═══ Data shown ═══

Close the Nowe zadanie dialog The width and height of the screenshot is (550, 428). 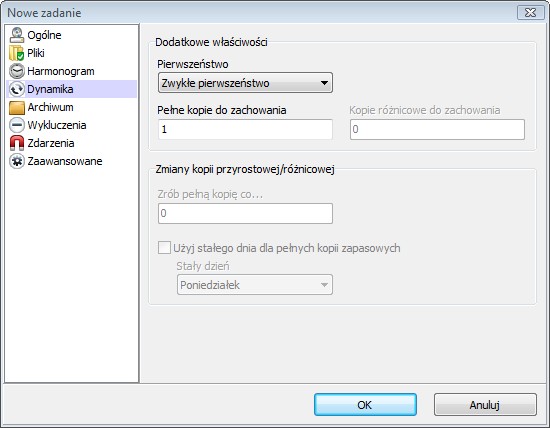pyautogui.click(x=530, y=13)
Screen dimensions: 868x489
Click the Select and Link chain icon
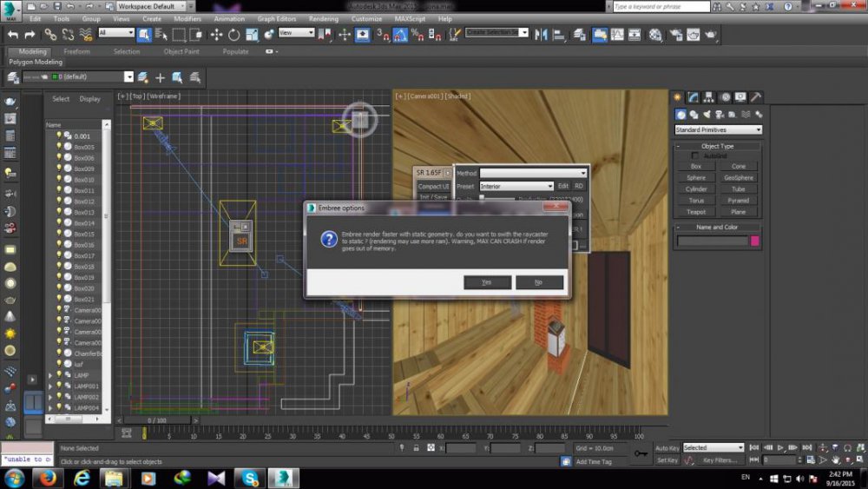coord(50,35)
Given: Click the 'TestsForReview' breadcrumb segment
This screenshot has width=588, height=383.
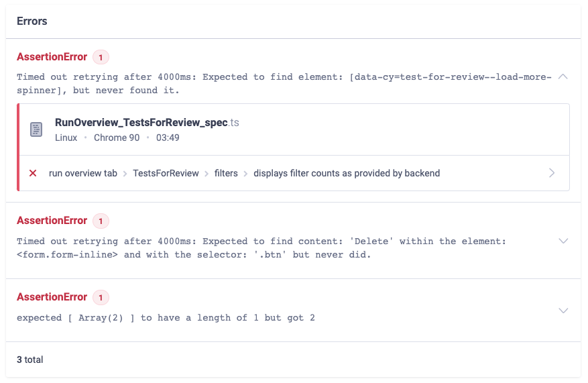Looking at the screenshot, I should pos(166,173).
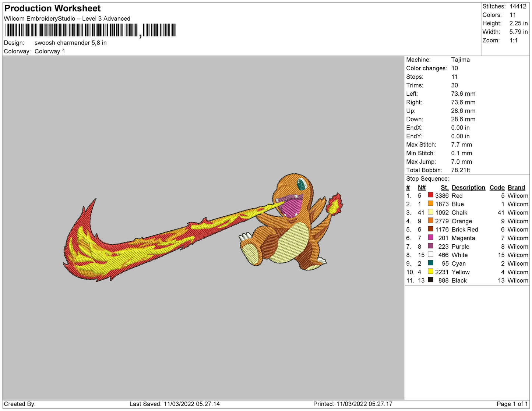Viewport: 532px width, 411px height.
Task: Click the Black thread color swatch
Action: click(430, 280)
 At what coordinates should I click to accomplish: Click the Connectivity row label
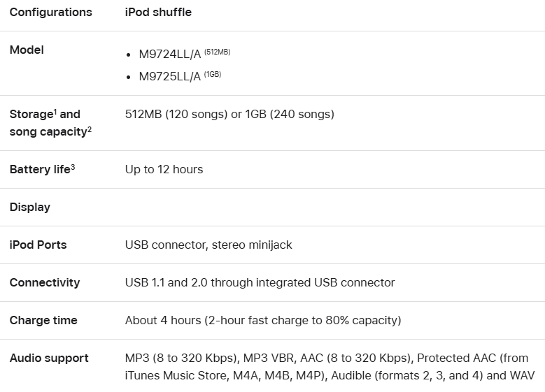coord(45,282)
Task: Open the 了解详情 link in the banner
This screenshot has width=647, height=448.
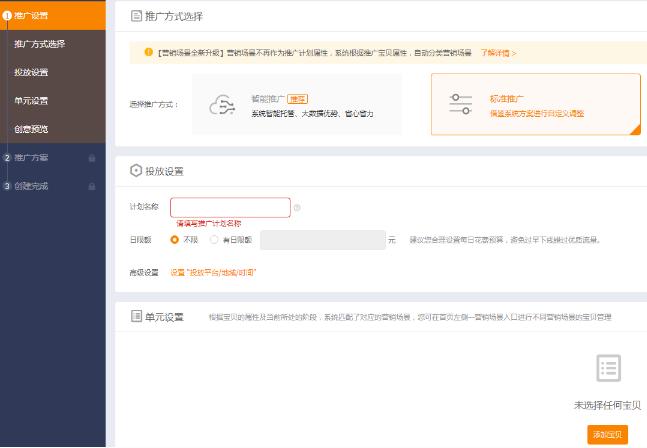Action: pyautogui.click(x=497, y=52)
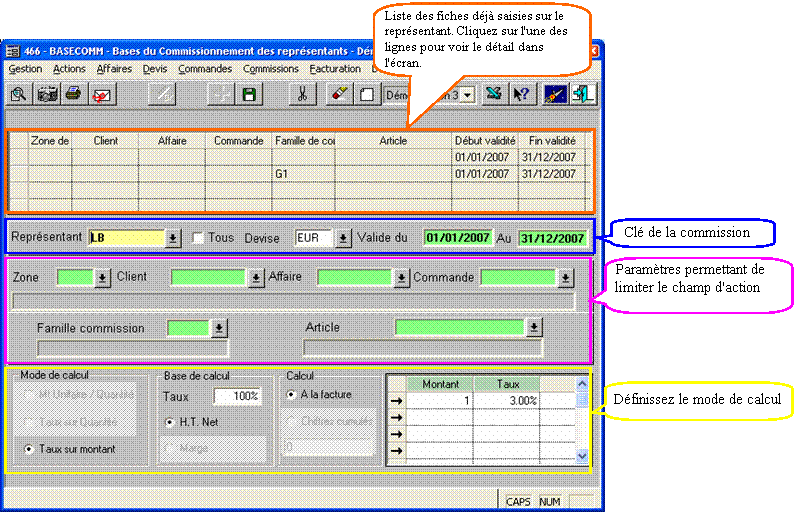The width and height of the screenshot is (796, 512).
Task: Click the Fin validité column header
Action: [x=551, y=141]
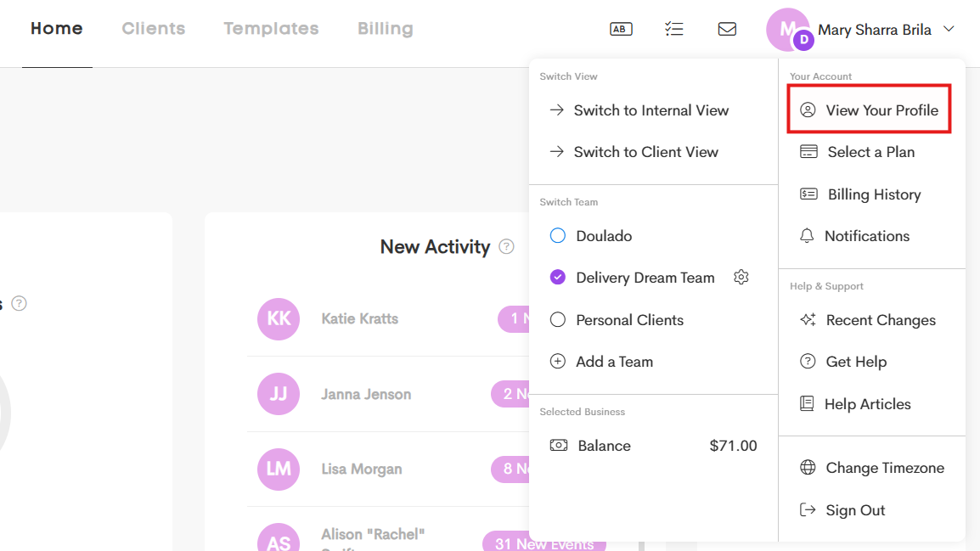Click Katie Kratts' KK avatar
Viewport: 980px width, 551px height.
[x=279, y=318]
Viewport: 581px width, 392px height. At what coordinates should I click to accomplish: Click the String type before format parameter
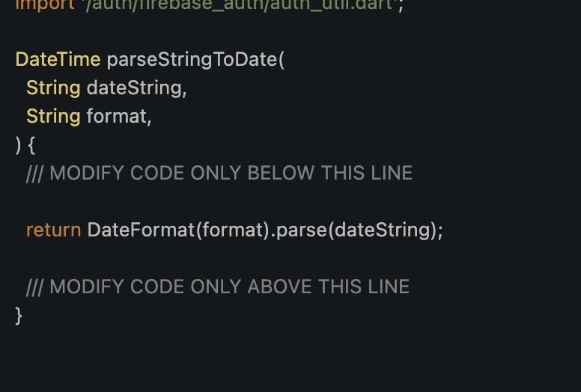pyautogui.click(x=53, y=117)
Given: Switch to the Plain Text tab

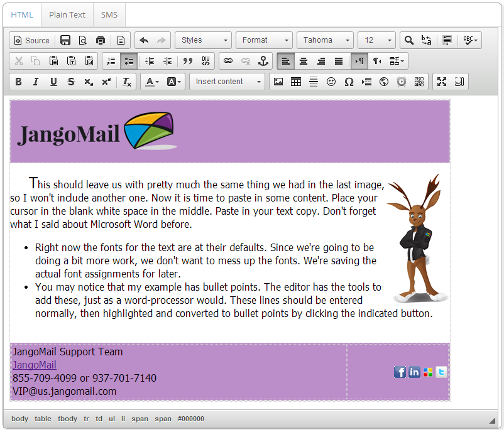Looking at the screenshot, I should [67, 14].
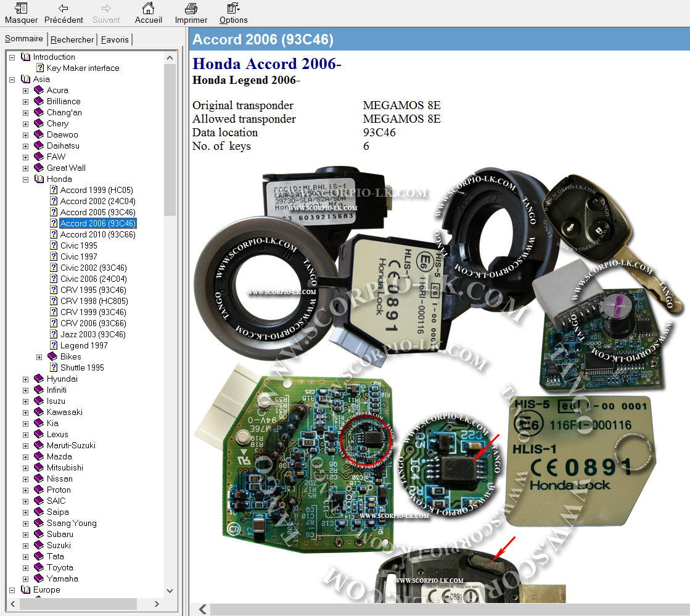The height and width of the screenshot is (616, 690).
Task: Open the Favoris tab
Action: (x=115, y=39)
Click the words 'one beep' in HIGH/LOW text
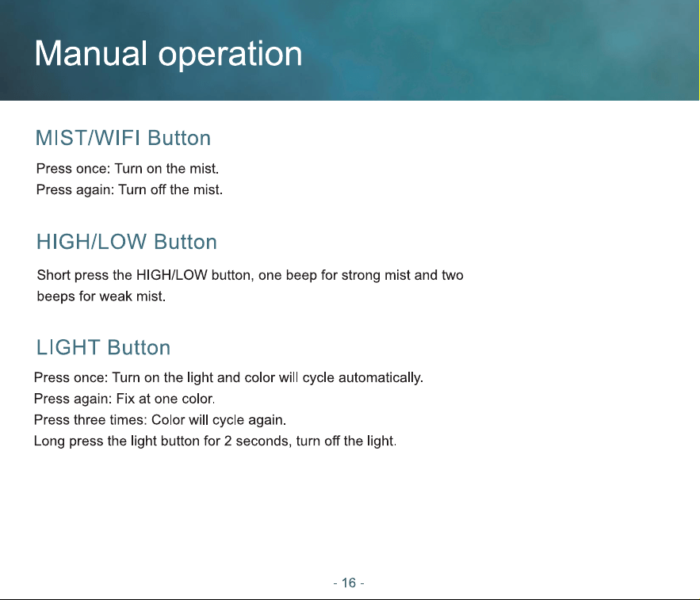This screenshot has width=700, height=600. [288, 276]

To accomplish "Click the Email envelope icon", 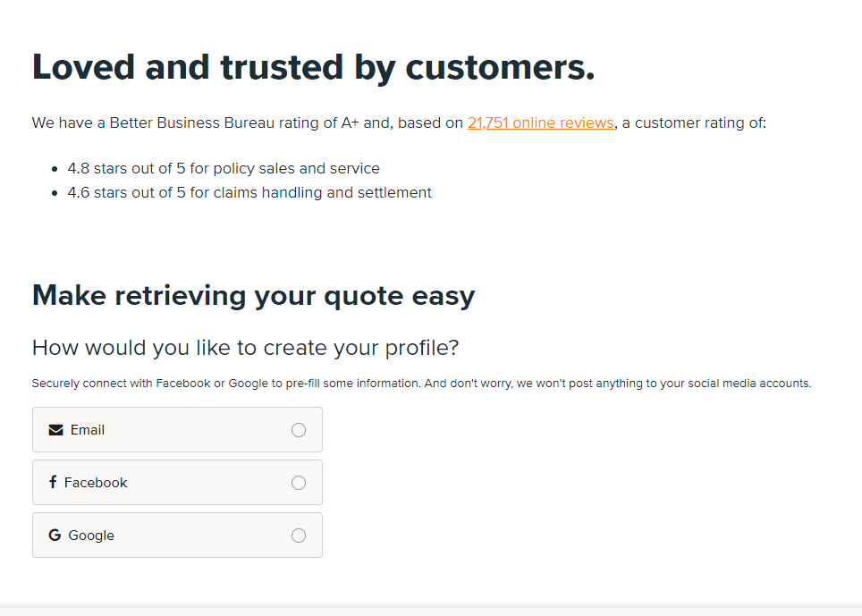I will click(x=56, y=430).
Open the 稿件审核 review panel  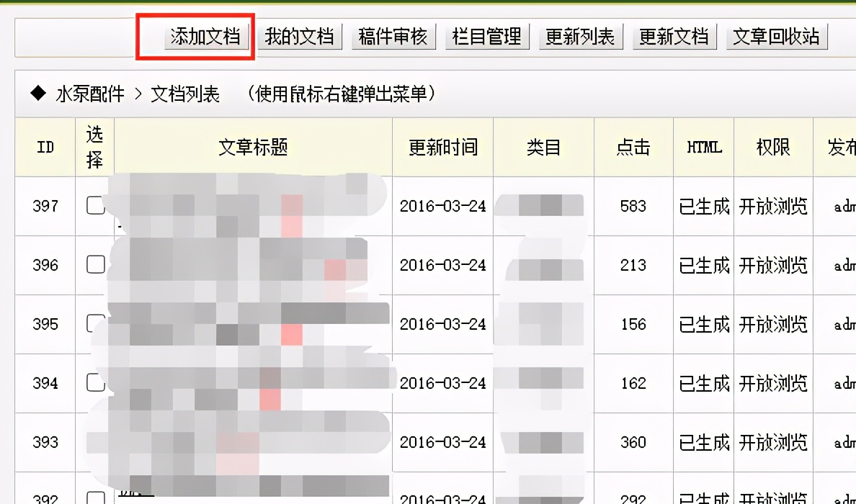click(x=393, y=36)
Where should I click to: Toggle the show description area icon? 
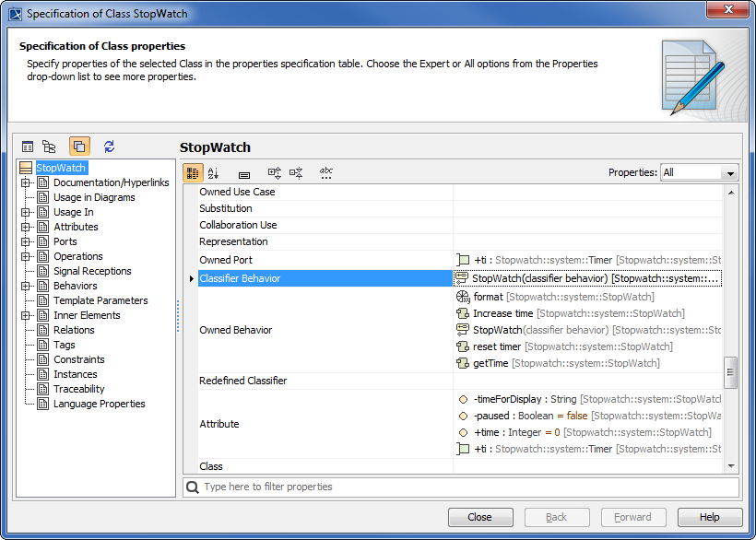pos(244,173)

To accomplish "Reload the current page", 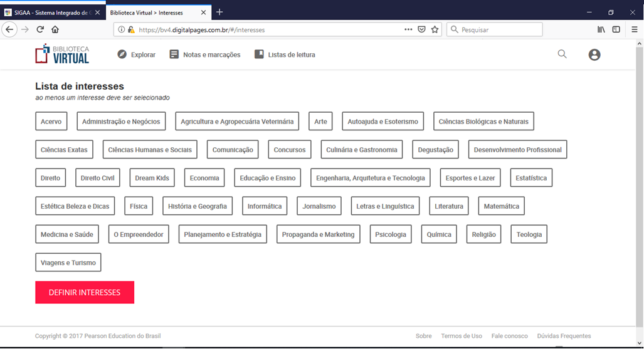I will [x=40, y=29].
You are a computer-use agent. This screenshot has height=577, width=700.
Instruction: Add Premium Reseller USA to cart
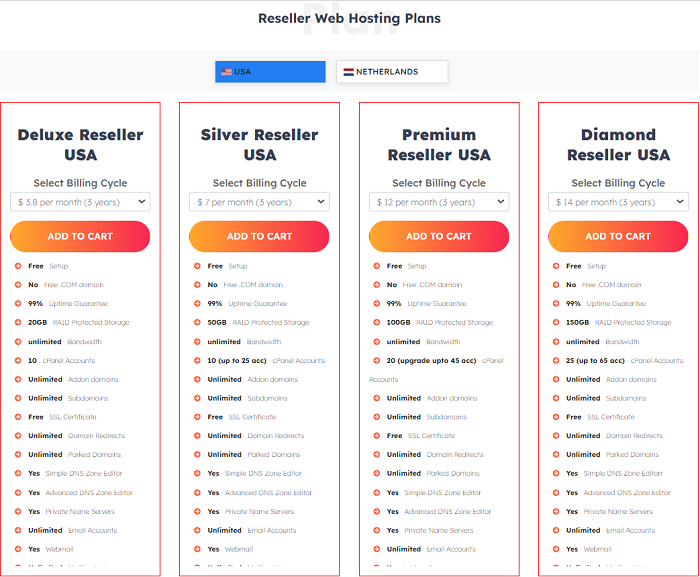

═══

## Task goal:
From the line with "Click the Select and Link chain icon" up to and including the line with "Task: Open the 了解详情 link in the banner" above, retype every line exactly and nothing more; leave out the pictures.

## Task result:
Click the Select and Link chain icon
coord(50,35)
Given: Click the 'TestsForReview' breadcrumb segment
This screenshot has width=588, height=383.
Looking at the screenshot, I should pos(166,173).
Viewport: 532px width, 411px height.
Task: Click the Black thread color swatch
Action: click(430, 280)
 At what coordinates should I click to accomplish: Click the Connectivity row label
coord(45,282)
Task: Open the 了解详情 link in the banner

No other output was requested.